During the day, they will make use of the food, which will already be cold. Despite the noteworthy progress arising from ethanol plants with astounding technology, Brazil still does not serve hot meals to sugarcane workers.
The lunch box remains cold.
For two months, Folha investigated living and working conditions for sugarcane cutters in the state that has 60% of production in the nation which is the biggest producer on the planet.
People like Ilma and Rosimira.
In one of the steps for gathering this story, during 15 days we traveled 3,810 kilometers by car, the equivalent of nine trips between São Paulo and Rio de Janeiro. A map (see page 6) shows the location of the towns we visited.
For the first time in five centuries, since the samples of the crop were brought by Portuguese pioneers, in 2008 at least half of the sugarcane in São Paulo will not be collected by hand, but by machine. This is what the mills announced.
Just as it was at the turn between the 16th and the 17th centuries, when the country was the world leader in sugar production, sugarcane now offers immense opportunities to Brazil with the ethanol, for which cane is the prime material. Ethanol can be transformed into a commodity, with prices in international markets. The mills generate electrical energy.
The wealth of the ethanol industry, which must yield R$ 40 billion (R$ 25 billion) this year, didn’t reach the workers. In 1985, a sugarcane cutter in São Paulo earned R$ 32.70 per day on average (at current values). In 2007, they earned R$ 28.90. Their incomes fell, but the toughness of the work increased. In 1985, workers used to cut 5 tons of cane per day. In the current harvest, the average is 9.3 tons.

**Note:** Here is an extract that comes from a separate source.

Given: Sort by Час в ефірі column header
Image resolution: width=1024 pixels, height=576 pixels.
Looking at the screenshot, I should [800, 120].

In 19 towns in the countryside of São Paulo State – at the capital, we spoke to an industry representative – the reporters sought to understand why, among nine agricultural products, sugarcane attracts the youngest workers.

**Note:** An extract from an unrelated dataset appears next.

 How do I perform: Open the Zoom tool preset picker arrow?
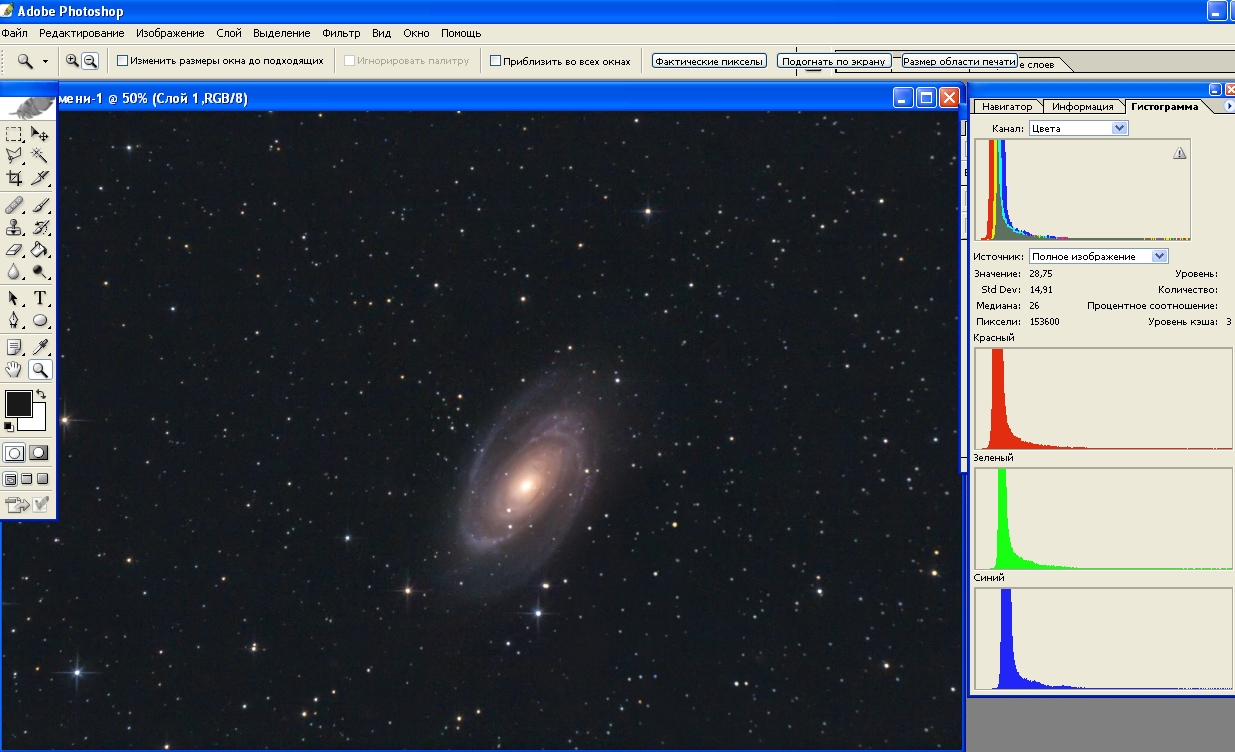45,61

It demands a great deal of physical effort: it is necessary to swing a machete 3,792 times and bend the back 3,994 times to collect 11.5 tons per day. In recent years, deaths of sugarcane workers have been associated with excessive work.
There is a case of an itinerant laborer who died weeks after collecting 16.5 tons. There is no parallel in any region to such huge profits.
On the highway, we saw rickety buses; in the fields, lacking safety equipment. We saw dwellings with no hygiene, workers who earned less than the minimum wage, communities of sugarcane cutters who depend on government food subsidies, migrants who try their luck and workers who want to get rid of the addiction to crack and other drugs.
Documents prove the existence of fraud in weighing sugarcane, hurting workers.
At the peak and decadence of the sugarcane cycle (16th-18th centuries), slaves worked the fields and put the mills to work. The startup of Brazil’s ethanol industry was set upon mostly by black workers.
As slaves were left out of the works of some historians, sugarcane cutters are a invisible species in the trade journals of the sugarcane industry. They show high-tech mills, but manual laborers in the countryside are hidden.
The similarity of the symbols of work today with those of pre-abolition is very impressive, when one’s traveling the world and underworld of sugarcane. An inspector in the mills is called a foreman (“feitor” in Portuguese).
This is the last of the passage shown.